PHYS 354.001 – Quantum Mechanics, Weirdness, and Reality*
Instructors: John T. Roberts and Jonathan Engel. This course meets MWF 12:00 – 12:50 p.m. in PH 265.
*This is an interdisciplinary course designed to be co-taught by a physics professor and a philosophy professor. Our intention is to request that it be cross-listed, but there is presently a moratorium on requests for new cross-listing. Students who take this course and want to use it toward their philosophy major or minor may do so; it will be treated as if it were numbered “PHIL 354.”
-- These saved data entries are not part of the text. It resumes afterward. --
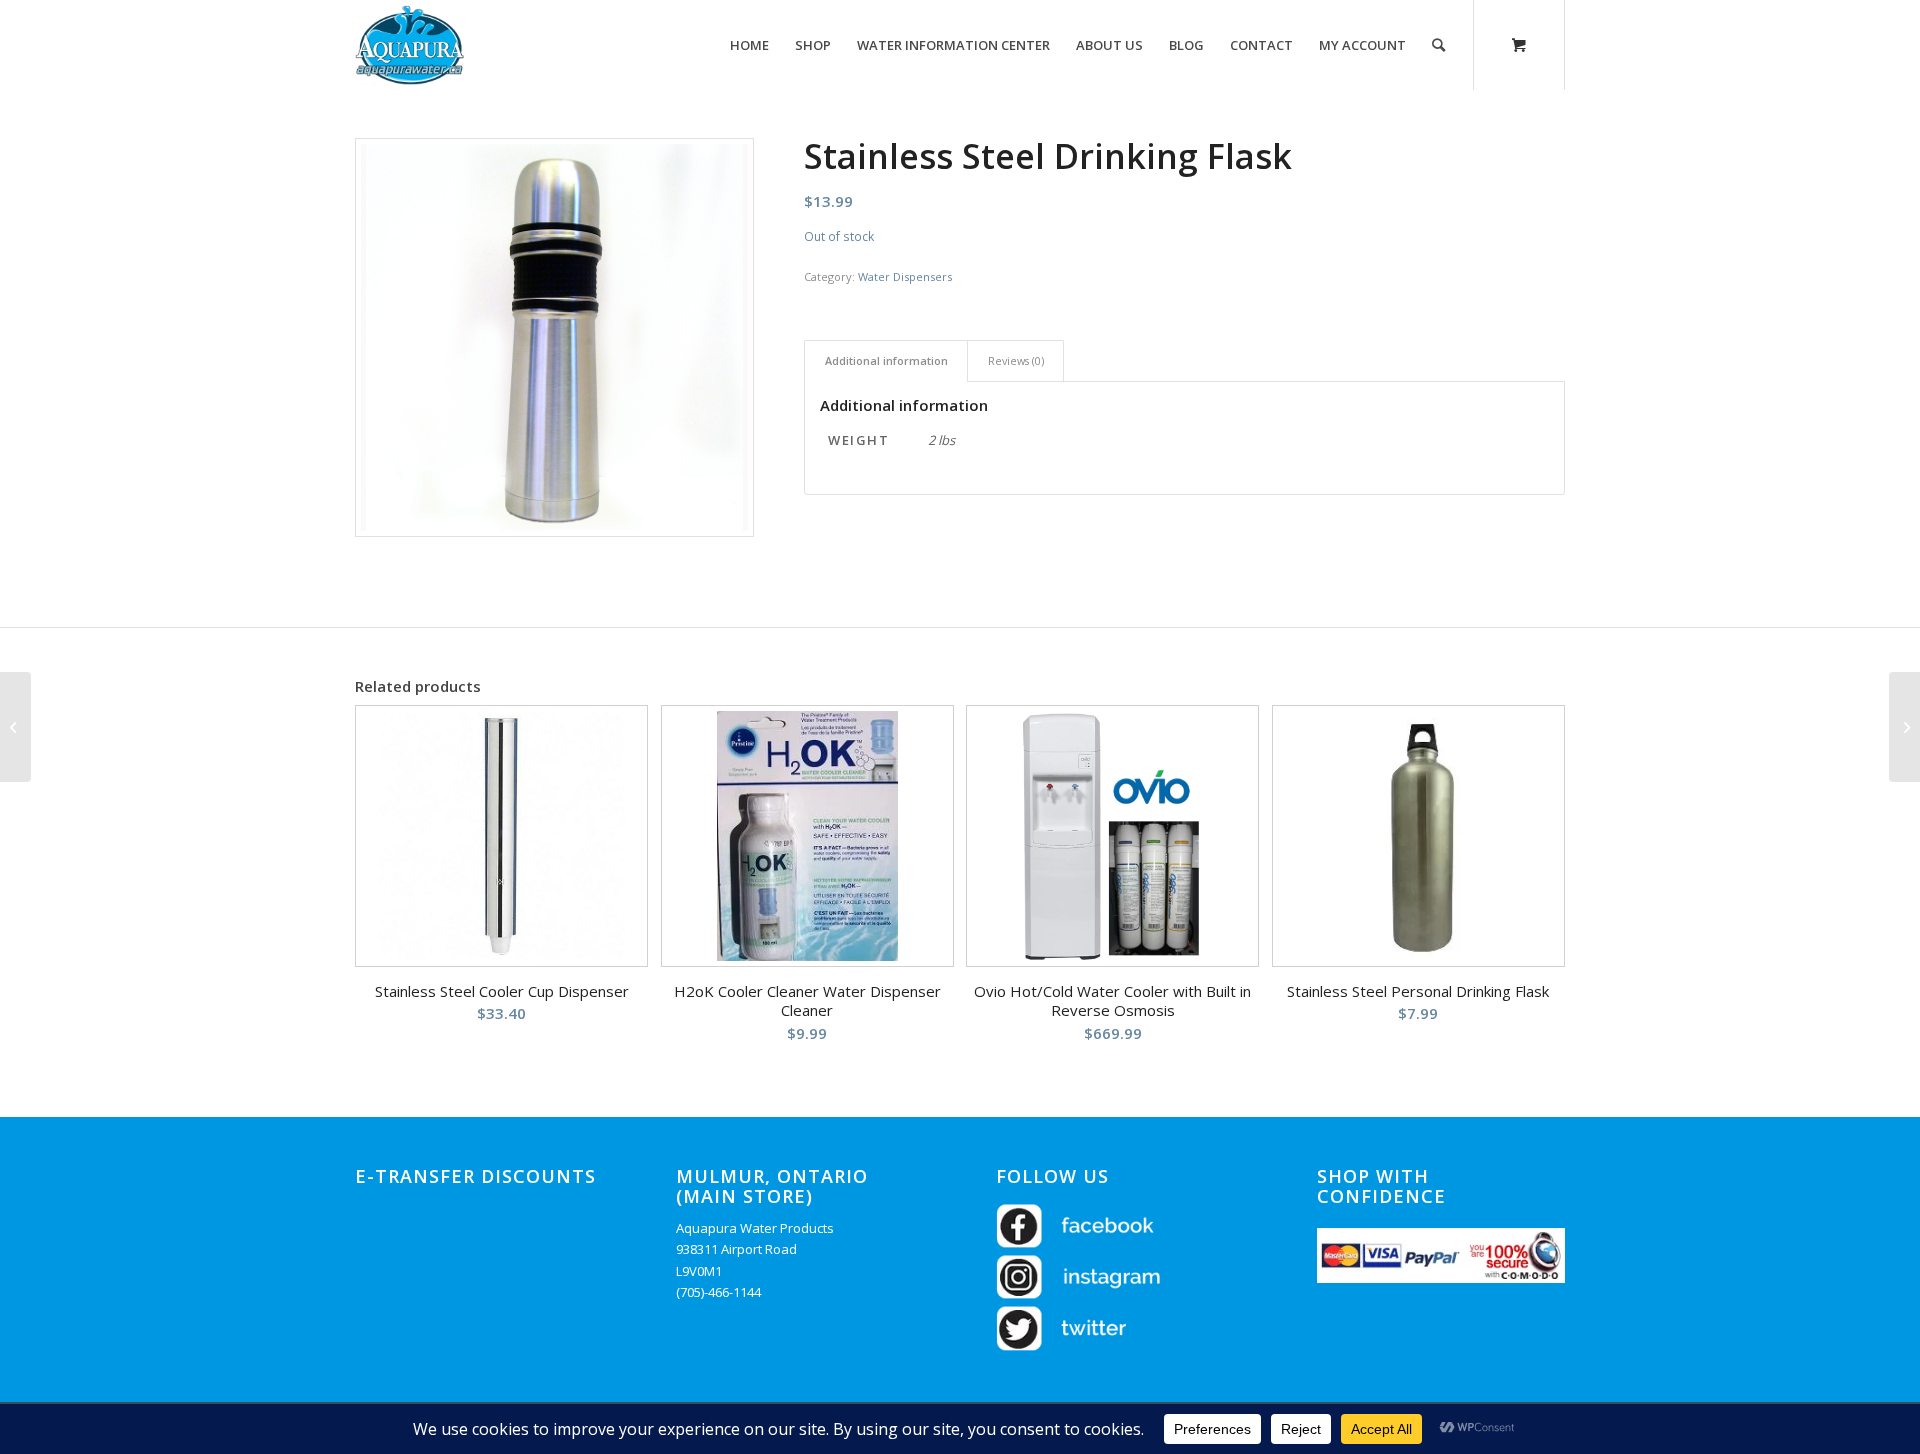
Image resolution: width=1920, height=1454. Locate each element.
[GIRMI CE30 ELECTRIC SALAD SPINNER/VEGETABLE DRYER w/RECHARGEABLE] (15, 727)
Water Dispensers (905, 276)
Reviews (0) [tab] (1016, 360)
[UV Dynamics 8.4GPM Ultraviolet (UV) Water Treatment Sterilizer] (1904, 727)
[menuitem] (749, 45)
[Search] (1438, 45)
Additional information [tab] (886, 360)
This is an introductory course on the weirdness in quantum mechanics and the philosophical problem of interpreting the theory. Quantum mechanics is perhaps the most empirically successful scientific theory yet produced, but it has strange implications and poses serious puzzles about what it means. This course is designed as an introduction to the weird phenomena and to the problem of distilling from the theory a coherent account of what the world is like. The course has no specific prerequisites, but it is best suited for students who have either taken an introductory physics course or at least one course in philosophy other than logic. A certain amount of mathematical facility is important: Students should be comfortable with algebra and basic probability theory; courses in calculus would be helpful though aren’t strictly necessary. Topics covered will include the basic formalism of quantum mechanics in Dirac’s notation, the Copenhagen interpretation, entangled states and nonlocality, experiments with single atoms and photons, the “quantum bomb factory” and other paradoxes, the measurement problem, so-called “no-hidden-variables theorems,” decoherence theory, the deBroglie/Bohm pilot wave theory, the Everett (“many worlds”) interpretation, and dynamical collapse theories.